In her 20s within the mid-70s, she was certainly one of a bunch of feminist authorized staff, Rights of Girls, who campaigned for girls’s monetary and authorized independence. It appears unimaginable now, however a girl making use of to develop into a solicitor then was nonetheless requested at interview whether or not her husband accredited.

Later in life she continued to put in writing on feminist subjects, together with in her guide Balancing Acts: Being a Mom (1989) and The Cohabitation Handbook (1981), which she co-authored with Anne Bottomley, Homosexual Moon and Angela Weir.

Born in Oxford, Katherine was the daughter of Charles Vereker, a politics professor, and Patricia (nee Kastelian), a instructor.

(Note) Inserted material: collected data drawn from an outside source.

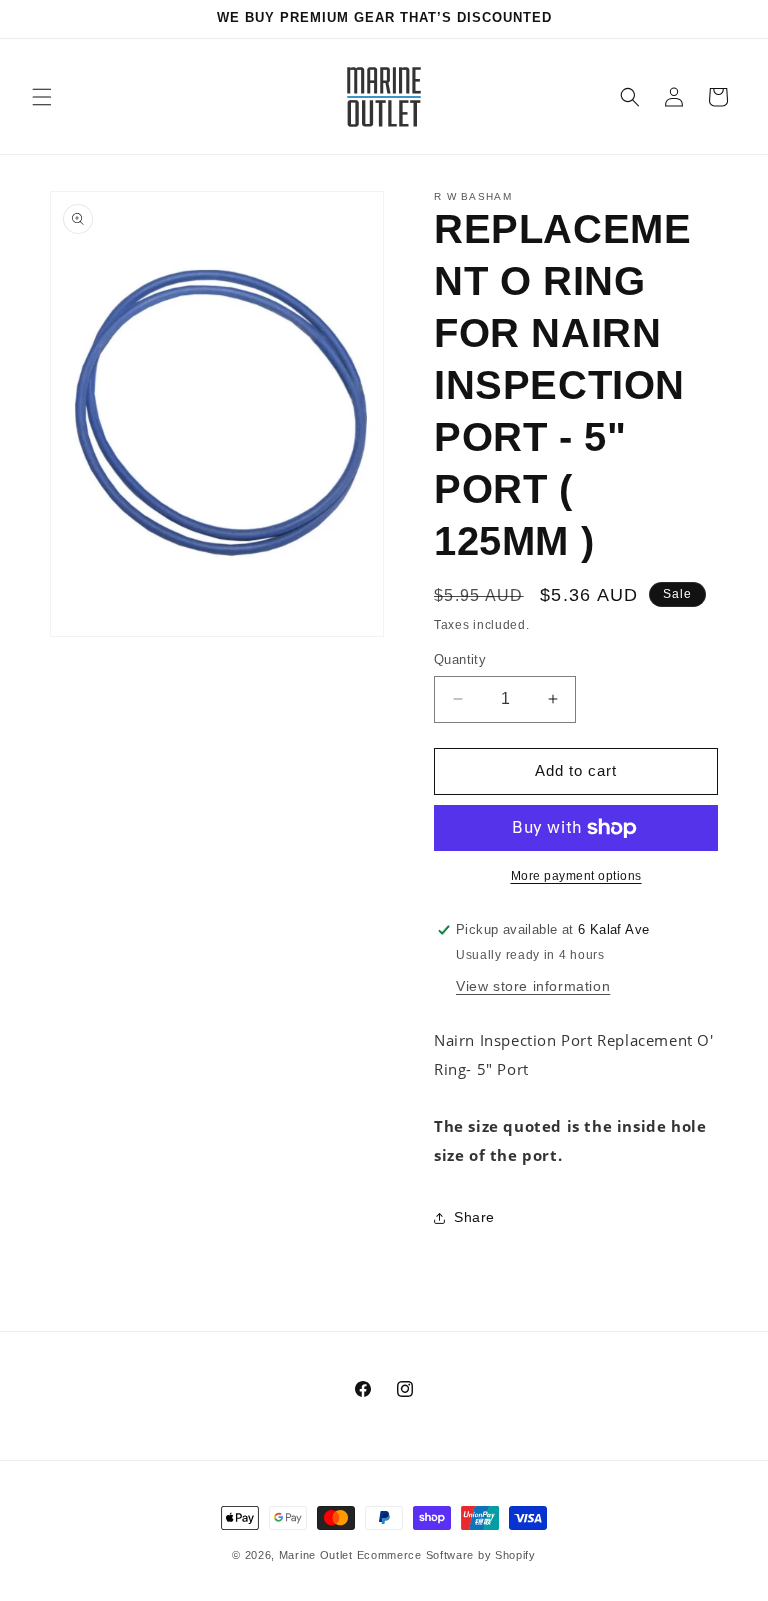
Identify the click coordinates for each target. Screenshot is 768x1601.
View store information (533, 986)
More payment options (576, 876)
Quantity (460, 659)
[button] (42, 97)
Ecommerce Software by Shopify (446, 1555)
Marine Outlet (316, 1555)
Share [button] (474, 1217)
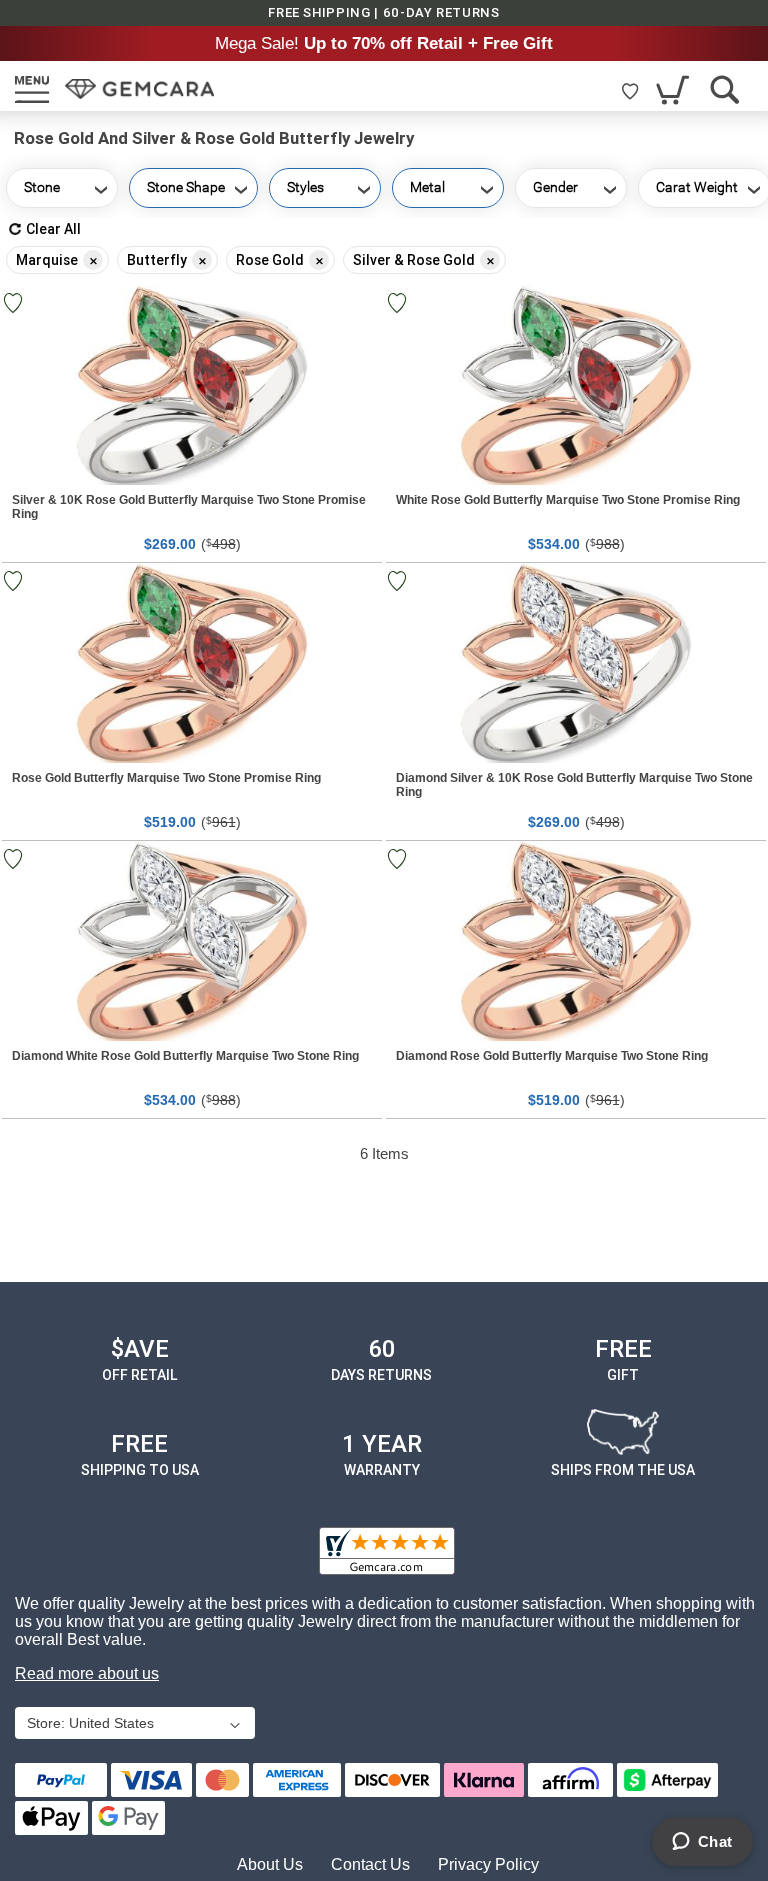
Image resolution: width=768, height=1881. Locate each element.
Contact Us (370, 1864)
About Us (270, 1864)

The household moved first to Liverpool, the place Katherine attended Service provider Taylors’ women’ faculty, and, in her remaining 12 months of faculty, to Durham, for her dad and mom’ work. From there, Katherine went to St Anne’s Faculty, Oxford, to check philosophy, politics and economics. She met John Gieve, whom she married in 1972, a 12 months after commencement.

She did her legislation exams on the Faculty of Legislation (now College of Legislation) in central London, and articles with Wegg-Prosser and Farmer in Paddington, qualifying in 1978. She then started her profession at West Hampstead Neighborhood Legislation Centre, advising on housing and household legislation, leaving after 5 years for Wilford McBain, solicitors specialising in youngsters’s circumstances. In 1985 she joined the Household Rights Group, advising courts, social staff, households and legal professionals on all points of kids’s welfare.

In 1988 she joined the London-based legislation agency Bindmans, remaining there till her retirement in 2014 as chair of the partnership. After retirement she divided her time between Highbury, north London, and a cottage in Iken, Suffolk.

Along with her courtroom work, Katherine additionally served on many committees and advisory boards, together with for the Legislation Society, the Nuffield Basis, the Solicitors Household Legislation Affiliation (now Decision) and the Household Justice Council, and was a trustee of Pause, which helps girls whose youngsters are taken into care.

She is survived by John, their sons, Daniel and Matthew, and 5 grandchildren, and her sister, Deirdre.